** Task data follows **

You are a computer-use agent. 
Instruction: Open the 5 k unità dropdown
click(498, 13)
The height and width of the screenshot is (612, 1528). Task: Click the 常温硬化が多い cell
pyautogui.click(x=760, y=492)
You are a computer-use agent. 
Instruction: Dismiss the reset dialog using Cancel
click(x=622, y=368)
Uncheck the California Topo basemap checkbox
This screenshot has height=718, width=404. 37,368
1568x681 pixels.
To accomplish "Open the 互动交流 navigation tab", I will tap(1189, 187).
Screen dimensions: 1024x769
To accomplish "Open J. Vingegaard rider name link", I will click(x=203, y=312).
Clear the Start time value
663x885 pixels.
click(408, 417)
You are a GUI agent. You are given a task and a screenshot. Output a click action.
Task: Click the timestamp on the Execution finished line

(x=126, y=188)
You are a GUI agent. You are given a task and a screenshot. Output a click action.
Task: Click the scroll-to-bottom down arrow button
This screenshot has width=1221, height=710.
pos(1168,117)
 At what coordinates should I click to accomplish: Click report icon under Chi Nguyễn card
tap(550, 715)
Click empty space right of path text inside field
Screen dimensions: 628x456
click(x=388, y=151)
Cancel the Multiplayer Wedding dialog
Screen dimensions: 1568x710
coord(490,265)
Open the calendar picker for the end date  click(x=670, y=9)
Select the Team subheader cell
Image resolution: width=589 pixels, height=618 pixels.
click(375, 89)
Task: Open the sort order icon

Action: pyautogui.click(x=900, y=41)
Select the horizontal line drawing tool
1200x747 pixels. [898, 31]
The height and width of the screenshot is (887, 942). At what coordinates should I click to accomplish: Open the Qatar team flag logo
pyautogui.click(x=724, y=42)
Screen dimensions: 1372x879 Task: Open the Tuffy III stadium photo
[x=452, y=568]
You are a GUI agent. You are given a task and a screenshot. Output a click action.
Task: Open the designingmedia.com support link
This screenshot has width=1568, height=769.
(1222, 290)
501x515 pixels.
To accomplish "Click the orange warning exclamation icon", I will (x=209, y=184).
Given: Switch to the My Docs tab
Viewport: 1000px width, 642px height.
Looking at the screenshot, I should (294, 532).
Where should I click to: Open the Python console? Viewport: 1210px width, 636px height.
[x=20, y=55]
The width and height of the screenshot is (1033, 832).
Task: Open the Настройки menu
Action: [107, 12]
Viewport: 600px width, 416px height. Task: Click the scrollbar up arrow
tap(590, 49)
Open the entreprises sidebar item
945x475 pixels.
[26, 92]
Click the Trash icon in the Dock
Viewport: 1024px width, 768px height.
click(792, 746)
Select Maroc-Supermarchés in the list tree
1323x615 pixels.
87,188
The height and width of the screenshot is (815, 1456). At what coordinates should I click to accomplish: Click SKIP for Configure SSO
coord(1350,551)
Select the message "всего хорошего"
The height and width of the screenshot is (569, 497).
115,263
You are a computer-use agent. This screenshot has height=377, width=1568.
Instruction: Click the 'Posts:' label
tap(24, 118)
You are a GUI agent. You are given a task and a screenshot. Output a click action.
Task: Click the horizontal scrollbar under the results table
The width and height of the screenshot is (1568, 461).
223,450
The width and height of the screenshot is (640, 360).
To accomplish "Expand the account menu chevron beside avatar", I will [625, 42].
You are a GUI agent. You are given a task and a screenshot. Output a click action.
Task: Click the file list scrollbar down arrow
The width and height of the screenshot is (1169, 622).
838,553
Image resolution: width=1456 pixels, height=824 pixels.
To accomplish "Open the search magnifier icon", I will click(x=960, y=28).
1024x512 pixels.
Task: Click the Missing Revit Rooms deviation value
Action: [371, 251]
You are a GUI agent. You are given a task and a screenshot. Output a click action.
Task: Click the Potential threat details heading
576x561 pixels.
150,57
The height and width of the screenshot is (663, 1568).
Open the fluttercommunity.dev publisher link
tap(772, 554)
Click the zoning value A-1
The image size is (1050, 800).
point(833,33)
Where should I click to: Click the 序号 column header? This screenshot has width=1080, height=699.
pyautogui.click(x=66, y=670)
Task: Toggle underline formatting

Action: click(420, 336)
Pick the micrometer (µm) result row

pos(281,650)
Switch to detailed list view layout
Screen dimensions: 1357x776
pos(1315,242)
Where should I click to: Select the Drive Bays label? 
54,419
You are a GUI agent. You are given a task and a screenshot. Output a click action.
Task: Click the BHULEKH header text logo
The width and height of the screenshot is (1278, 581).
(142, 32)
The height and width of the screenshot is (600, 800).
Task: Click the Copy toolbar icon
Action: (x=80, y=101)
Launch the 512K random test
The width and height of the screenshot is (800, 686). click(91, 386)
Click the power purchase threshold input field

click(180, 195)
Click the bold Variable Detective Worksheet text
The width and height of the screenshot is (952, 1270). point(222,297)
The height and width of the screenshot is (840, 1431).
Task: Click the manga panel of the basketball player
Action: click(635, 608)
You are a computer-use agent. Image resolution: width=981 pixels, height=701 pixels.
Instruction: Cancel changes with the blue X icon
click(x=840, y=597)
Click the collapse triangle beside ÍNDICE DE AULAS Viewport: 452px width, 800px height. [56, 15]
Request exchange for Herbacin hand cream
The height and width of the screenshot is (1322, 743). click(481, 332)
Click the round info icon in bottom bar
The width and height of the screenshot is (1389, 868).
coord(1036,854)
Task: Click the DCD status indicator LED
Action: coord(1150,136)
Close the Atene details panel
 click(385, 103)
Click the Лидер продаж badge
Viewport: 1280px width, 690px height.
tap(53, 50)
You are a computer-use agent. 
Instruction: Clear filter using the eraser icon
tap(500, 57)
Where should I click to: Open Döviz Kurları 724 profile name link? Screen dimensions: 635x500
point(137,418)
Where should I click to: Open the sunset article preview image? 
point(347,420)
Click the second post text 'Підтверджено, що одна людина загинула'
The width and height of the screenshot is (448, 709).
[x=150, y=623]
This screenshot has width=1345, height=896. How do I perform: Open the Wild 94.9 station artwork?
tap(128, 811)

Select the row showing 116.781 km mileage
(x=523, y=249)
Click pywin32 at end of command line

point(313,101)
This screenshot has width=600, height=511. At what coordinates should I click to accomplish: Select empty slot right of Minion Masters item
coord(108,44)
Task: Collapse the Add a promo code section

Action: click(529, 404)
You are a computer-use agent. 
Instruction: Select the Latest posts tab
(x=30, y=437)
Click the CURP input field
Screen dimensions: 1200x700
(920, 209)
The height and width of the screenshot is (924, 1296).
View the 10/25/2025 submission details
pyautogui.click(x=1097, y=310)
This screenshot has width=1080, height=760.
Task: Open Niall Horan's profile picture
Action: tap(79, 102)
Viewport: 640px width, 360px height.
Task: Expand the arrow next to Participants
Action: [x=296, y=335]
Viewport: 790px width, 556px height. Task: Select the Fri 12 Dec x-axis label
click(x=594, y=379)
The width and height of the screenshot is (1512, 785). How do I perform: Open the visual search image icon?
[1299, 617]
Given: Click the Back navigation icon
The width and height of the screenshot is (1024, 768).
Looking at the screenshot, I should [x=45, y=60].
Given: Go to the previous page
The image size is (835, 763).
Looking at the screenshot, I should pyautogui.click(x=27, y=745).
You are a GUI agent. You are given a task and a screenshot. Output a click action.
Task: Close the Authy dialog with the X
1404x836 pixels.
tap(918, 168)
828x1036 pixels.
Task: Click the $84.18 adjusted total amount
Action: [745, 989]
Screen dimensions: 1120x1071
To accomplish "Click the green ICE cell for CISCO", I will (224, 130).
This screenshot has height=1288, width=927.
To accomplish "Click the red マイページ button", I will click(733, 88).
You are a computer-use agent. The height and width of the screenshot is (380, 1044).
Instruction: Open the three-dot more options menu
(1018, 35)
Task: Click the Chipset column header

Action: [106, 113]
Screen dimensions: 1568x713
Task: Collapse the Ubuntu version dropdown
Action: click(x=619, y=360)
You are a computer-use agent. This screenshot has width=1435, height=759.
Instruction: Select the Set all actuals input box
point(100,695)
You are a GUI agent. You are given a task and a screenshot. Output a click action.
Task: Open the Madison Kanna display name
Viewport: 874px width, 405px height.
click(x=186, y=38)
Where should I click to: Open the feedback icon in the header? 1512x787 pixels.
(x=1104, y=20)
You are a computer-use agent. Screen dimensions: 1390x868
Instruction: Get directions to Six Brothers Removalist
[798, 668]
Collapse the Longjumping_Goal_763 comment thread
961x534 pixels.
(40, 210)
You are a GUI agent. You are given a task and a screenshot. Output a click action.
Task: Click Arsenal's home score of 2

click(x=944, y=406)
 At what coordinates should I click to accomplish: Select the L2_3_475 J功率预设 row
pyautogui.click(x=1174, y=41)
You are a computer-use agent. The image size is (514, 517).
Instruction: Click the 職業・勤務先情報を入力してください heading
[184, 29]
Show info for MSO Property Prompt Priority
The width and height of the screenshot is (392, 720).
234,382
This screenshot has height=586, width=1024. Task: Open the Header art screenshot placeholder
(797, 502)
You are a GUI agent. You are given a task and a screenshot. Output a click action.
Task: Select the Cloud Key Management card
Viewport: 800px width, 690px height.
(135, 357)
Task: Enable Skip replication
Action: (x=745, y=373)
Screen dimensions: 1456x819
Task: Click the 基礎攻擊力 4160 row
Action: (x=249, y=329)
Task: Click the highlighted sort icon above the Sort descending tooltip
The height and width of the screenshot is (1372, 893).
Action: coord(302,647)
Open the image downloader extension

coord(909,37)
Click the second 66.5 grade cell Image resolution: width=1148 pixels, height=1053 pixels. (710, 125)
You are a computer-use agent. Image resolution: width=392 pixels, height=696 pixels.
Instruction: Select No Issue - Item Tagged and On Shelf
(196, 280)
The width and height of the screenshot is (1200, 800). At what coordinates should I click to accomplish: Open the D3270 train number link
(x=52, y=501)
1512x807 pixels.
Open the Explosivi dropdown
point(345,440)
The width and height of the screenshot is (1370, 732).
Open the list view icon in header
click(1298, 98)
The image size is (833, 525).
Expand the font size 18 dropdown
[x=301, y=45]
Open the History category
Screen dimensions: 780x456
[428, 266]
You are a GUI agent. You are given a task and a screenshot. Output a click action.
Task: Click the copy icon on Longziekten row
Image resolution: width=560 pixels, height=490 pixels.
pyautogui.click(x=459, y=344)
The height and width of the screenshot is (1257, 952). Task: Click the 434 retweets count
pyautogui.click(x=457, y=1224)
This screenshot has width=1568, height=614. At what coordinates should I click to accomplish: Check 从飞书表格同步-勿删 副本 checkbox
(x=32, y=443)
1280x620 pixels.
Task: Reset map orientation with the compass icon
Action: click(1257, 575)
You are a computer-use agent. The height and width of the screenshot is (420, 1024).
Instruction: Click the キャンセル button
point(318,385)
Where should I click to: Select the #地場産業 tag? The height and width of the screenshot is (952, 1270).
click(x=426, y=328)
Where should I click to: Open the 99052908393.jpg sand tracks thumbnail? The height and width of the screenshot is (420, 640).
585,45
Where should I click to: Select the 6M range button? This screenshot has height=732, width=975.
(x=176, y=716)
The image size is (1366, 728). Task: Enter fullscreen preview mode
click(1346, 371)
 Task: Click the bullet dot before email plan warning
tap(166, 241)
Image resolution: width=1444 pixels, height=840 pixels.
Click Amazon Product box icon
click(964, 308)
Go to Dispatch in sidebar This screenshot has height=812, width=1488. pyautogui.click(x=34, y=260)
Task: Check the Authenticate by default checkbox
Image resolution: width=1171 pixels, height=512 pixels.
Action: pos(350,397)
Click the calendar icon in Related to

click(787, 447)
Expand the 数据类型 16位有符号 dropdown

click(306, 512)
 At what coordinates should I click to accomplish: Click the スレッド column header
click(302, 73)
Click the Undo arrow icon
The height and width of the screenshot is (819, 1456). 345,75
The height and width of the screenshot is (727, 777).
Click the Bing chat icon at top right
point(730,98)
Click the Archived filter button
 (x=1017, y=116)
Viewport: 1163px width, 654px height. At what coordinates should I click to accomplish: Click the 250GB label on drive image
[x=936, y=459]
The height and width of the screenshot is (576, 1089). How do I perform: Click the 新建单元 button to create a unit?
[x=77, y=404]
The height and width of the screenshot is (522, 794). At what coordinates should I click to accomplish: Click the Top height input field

** End of Task data **

Exercise directions
Your answer should consist only of the lines from the one with "Expand the 数据类型 16位有符号 dropdown" through the last line of the entries above, retyped exactly.

Answer
Expand the 数据类型 16位有符号 dropdown

click(306, 512)
 At what coordinates should I click to accomplish: Click the スレッド column header
click(302, 73)
Click the Undo arrow icon
The height and width of the screenshot is (819, 1456). 345,75
The height and width of the screenshot is (727, 777).
Click the Bing chat icon at top right
point(730,98)
Click the Archived filter button
 (x=1017, y=116)
Viewport: 1163px width, 654px height. At what coordinates should I click to accomplish: Click the 250GB label on drive image
[x=936, y=459]
The height and width of the screenshot is (576, 1089). How do I perform: Click the 新建单元 button to create a unit?
[x=77, y=404]
The height and width of the screenshot is (522, 794). At what coordinates should I click to accomplish: Click the Top height input field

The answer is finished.